Stored items:
——

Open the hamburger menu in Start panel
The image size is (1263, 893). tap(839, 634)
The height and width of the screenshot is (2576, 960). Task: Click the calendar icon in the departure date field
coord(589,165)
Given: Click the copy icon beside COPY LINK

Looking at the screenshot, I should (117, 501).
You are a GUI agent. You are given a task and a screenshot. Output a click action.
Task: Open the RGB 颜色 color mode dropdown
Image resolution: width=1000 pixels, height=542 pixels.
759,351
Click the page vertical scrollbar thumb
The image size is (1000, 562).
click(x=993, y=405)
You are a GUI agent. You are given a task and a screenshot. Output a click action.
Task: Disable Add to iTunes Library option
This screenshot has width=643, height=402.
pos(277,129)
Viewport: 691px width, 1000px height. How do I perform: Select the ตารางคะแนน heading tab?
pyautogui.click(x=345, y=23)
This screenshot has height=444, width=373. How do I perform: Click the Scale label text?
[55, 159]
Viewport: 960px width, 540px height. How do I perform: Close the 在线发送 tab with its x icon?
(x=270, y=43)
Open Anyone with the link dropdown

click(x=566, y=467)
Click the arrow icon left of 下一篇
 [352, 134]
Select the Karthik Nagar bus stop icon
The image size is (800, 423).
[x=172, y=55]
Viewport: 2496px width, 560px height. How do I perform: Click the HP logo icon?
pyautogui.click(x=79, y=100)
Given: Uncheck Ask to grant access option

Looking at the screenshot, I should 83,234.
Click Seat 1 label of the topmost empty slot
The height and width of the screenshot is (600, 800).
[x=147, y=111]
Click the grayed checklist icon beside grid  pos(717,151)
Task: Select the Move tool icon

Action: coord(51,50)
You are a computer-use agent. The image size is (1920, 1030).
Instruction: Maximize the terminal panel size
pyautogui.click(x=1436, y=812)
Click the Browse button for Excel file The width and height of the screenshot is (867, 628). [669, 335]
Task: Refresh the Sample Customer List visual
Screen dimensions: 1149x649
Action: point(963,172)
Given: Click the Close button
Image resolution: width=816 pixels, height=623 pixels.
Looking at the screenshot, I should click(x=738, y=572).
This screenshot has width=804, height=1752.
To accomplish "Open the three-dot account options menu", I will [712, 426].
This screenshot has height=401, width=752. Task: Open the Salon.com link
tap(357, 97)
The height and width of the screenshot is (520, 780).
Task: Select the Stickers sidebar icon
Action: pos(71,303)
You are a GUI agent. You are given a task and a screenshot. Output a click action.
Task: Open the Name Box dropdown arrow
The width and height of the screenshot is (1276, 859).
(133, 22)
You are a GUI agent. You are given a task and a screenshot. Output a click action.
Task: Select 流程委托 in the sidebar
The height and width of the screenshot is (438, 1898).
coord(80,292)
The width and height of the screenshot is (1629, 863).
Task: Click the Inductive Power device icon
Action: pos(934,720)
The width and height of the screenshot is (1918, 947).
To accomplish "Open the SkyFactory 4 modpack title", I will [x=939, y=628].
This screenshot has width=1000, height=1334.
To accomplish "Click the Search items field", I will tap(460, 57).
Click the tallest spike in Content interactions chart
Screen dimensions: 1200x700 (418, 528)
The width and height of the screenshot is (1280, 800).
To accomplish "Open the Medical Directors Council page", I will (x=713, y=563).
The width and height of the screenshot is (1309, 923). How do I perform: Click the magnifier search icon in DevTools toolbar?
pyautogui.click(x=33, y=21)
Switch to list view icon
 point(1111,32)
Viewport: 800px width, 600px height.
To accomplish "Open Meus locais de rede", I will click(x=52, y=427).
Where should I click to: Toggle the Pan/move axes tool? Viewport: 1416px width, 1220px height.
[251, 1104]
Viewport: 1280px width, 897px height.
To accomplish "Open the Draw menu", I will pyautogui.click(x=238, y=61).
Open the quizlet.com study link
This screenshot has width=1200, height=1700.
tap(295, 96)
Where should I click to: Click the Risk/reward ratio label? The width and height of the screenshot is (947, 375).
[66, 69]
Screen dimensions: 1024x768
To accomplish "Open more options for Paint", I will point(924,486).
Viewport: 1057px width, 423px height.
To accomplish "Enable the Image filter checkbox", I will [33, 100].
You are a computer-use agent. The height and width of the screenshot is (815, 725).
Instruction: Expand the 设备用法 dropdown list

——

> Aim of the exercise
Of all the entries above, retype exactly the lines from the line with "Image resolution: width=1000" to the line with "Task: Disable Add to iTunes Library option", both included, and no others.

> Answer for the task
Image resolution: width=1000 pixels, height=542 pixels.
759,351
Click the page vertical scrollbar thumb
The image size is (1000, 562).
click(x=993, y=405)
You are a GUI agent. You are given a task and a screenshot. Output a click action.
Task: Disable Add to iTunes Library option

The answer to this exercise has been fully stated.